La mise en scène - toute en mouvements latéraux d’un bout à l’autre de la scène - s’appuie sur un décor minimaliste mais suffisant : un écran vertical aux couleurs variant selon les atmosphères, une longue table et une chaise haute.

Isabelle Carré impulse un rythme et une dynamique appréciables et sa rivale, Manon Clavel, n’est pas en reste, qui constitue la surprise et même la révélation de cette version de la pièce.

QUELQUES RÉSERVES

Il y a une discordance sensible entre les rôles féminins, très enlevés, et celui du docteur qui, sans être infâmant, est bien en-deçà des interprétations livrées par les deux comédiennes.

ENCORE UN MOT...

Cette pièce fait partie d’un diptyque La campagne (en 2000) / La ville (en 2008) conçu par Martin Crimp. Elle est sans doute la plus « pinterienne » et la plus accessible de ses œuvres. La Campagne constitue un bon point d’entrée pour son œuvre, aussi remarquable qu’exigeante.

UNE PHRASE

Corinne [à son mari] : « Ton métier, c’est de ne pas s’inquiéter. »
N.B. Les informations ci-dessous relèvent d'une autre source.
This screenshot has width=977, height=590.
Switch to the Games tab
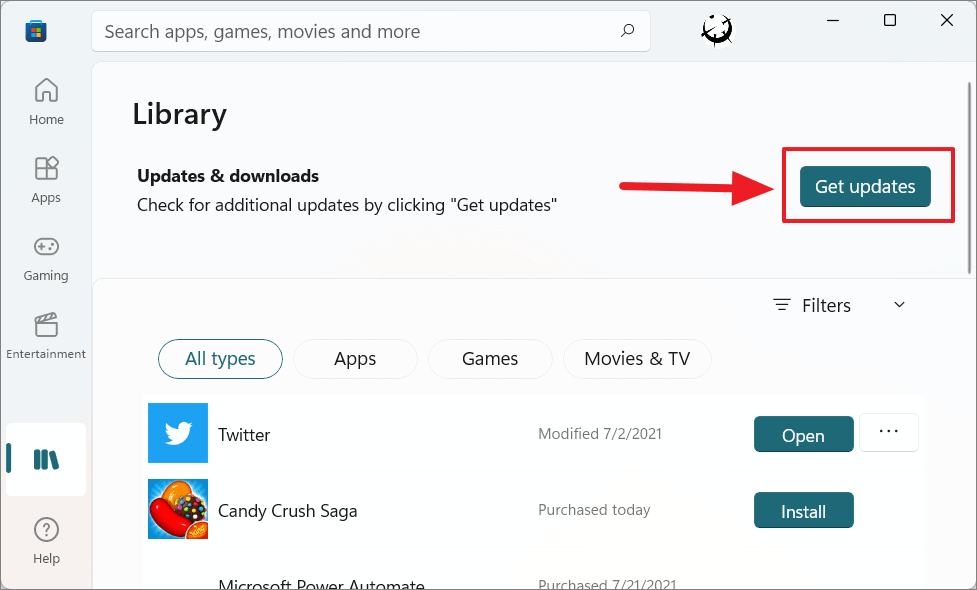490,358
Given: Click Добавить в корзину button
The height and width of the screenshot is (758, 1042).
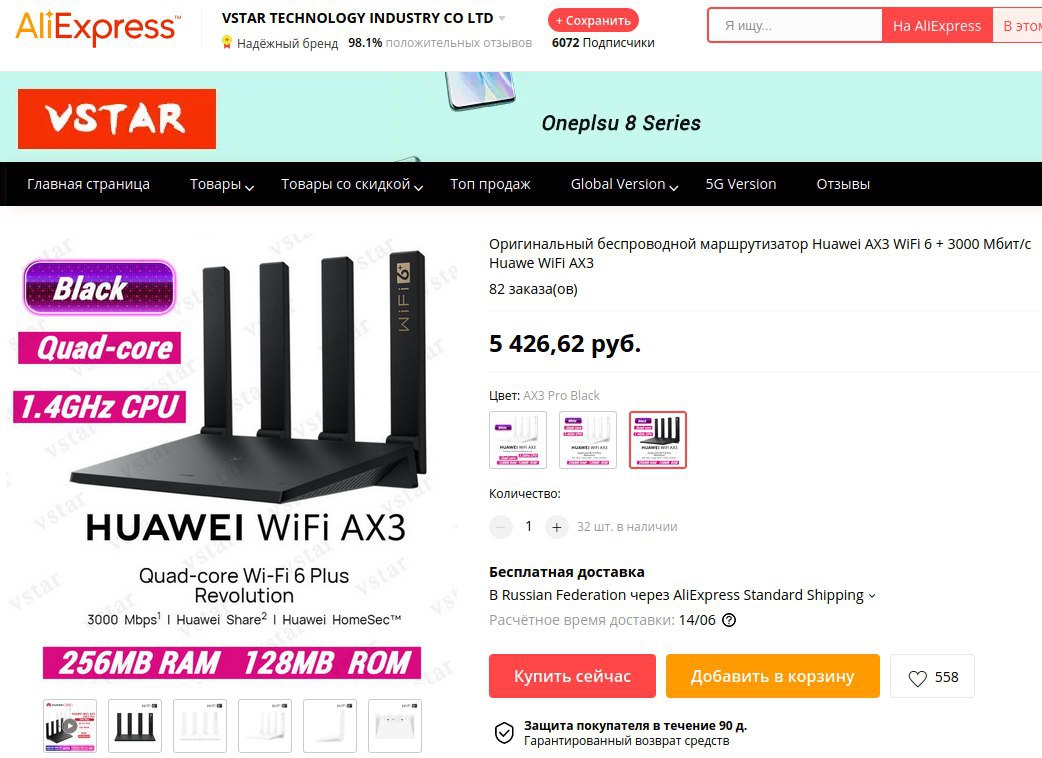Looking at the screenshot, I should click(x=772, y=676).
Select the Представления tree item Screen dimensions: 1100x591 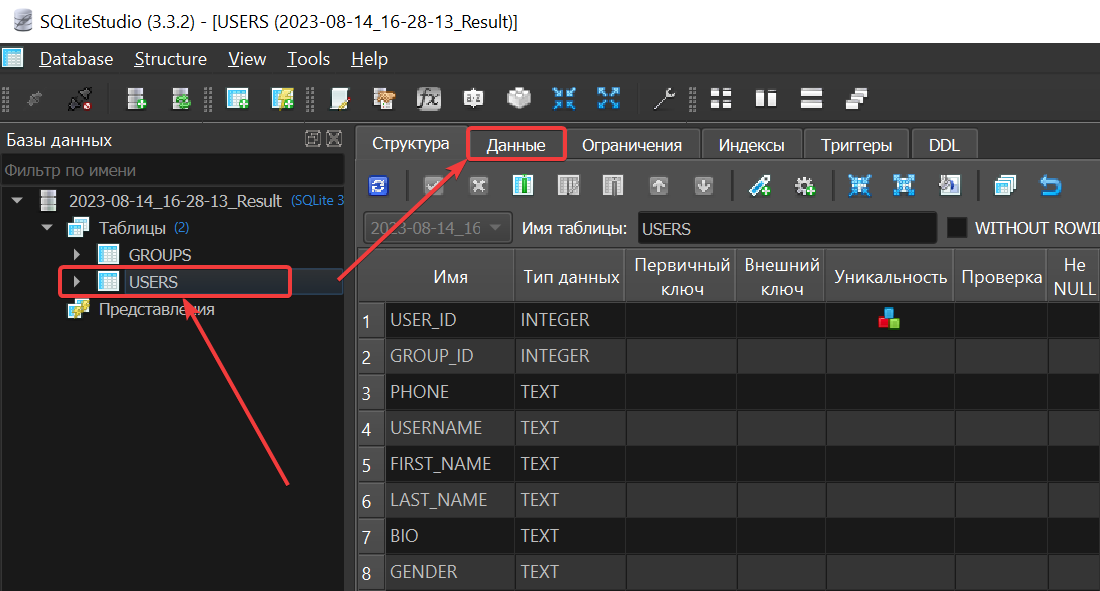coord(156,309)
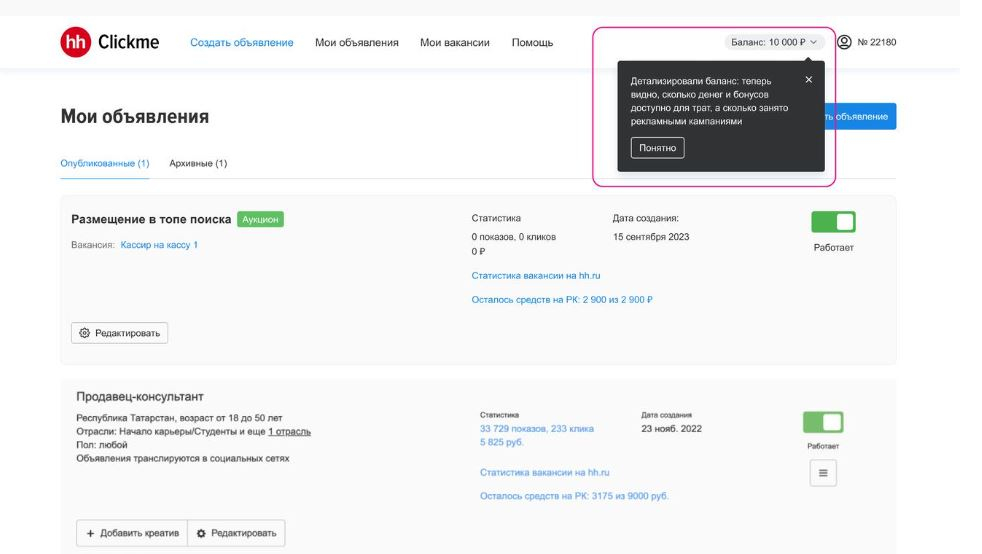982x554 pixels.
Task: Disable the Продавец-консультант ad toggle
Action: pos(823,422)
Isabelle Carré [à propos du rôle de Corinne] : « Elle sait, mais ne veut pas savoir. Elle efface les éléments qui pourraient nourrir sa lucidité, mais, à un moment, elle ne veut plus faire semblant. "

L'AUTEUR

Martin Crimp, né en1956, est un dramaturge anglais qui débute dans l’écriture de pièces au cours des années 1980, et se fait remarquer dès Définitivement les Bahamas (1986).
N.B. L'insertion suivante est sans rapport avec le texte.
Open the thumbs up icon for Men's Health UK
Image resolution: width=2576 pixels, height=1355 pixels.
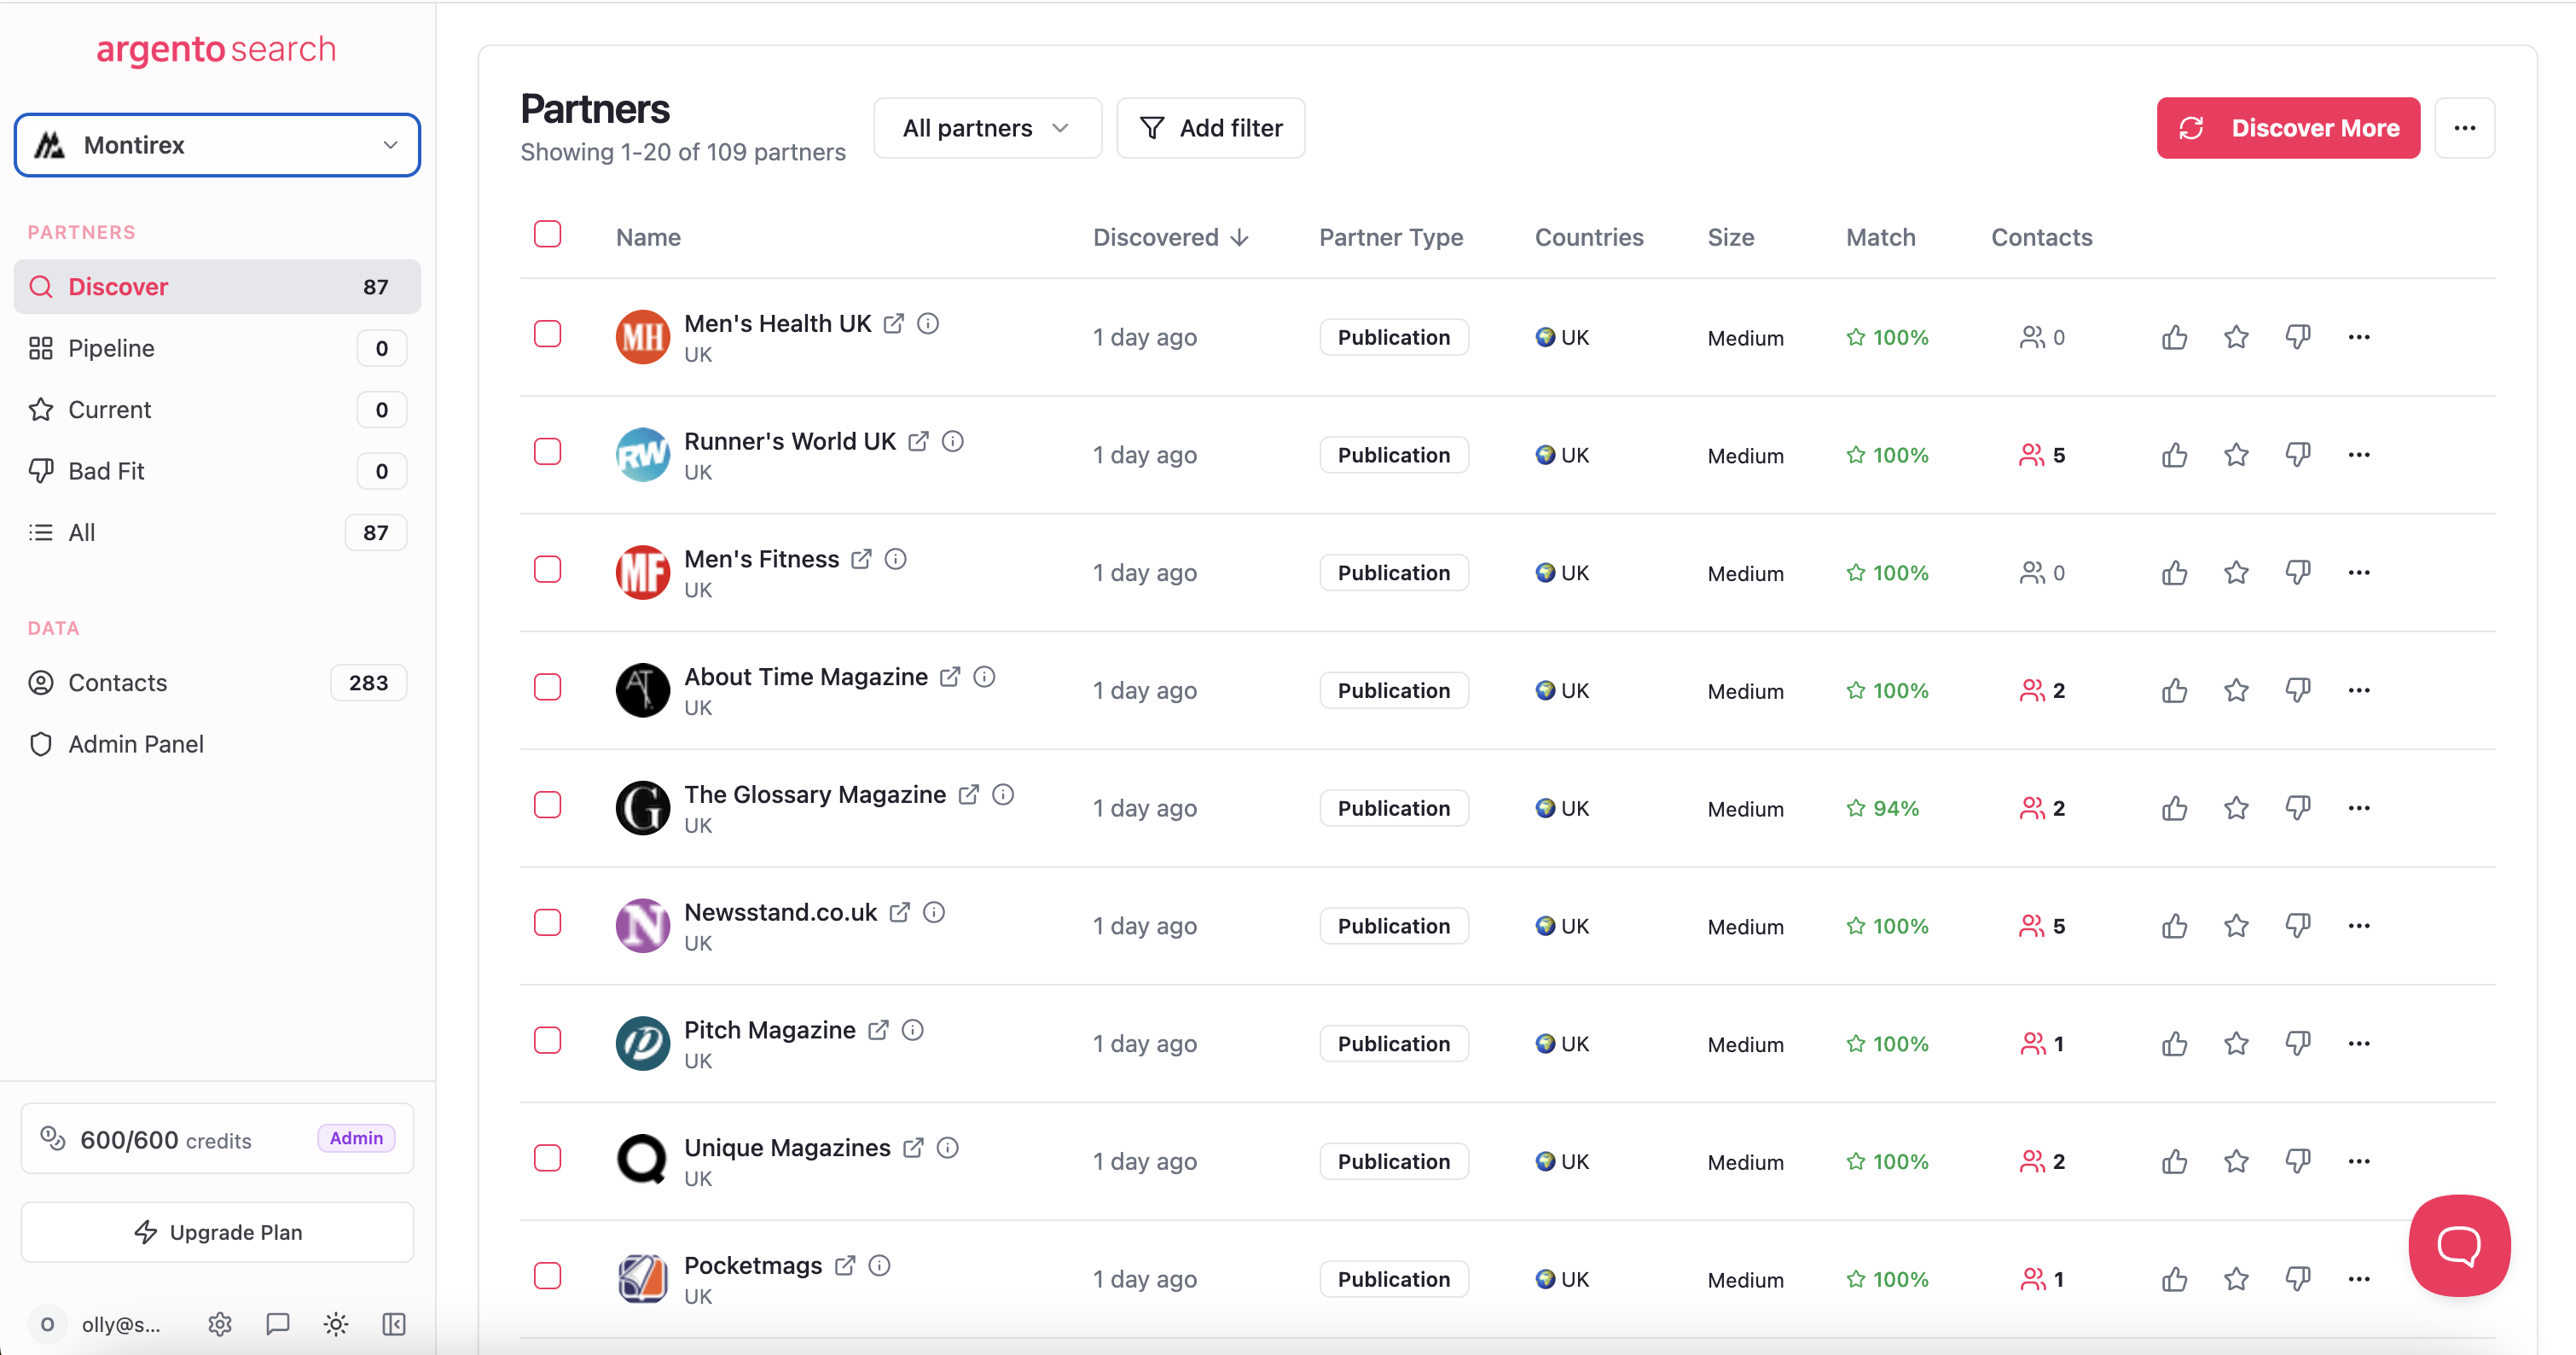tap(2175, 337)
Il est l’auteur d’une quinzaine de pièces, dont Face au mur (2002), Dans la République du bonheur (2012) et Le reste vous le connaissez par le cinéma (2013), jouées un peu partout sur les scènes européennes.

Musicien professionnel, Crimp pratique le piano et le clavecin, en même temps qu’il écrit des livrets d’opéra (Into the little hill en 2006, Written on skin en 2012, Lessons in love and violence en 2018) pour le compositeur George Benjamin.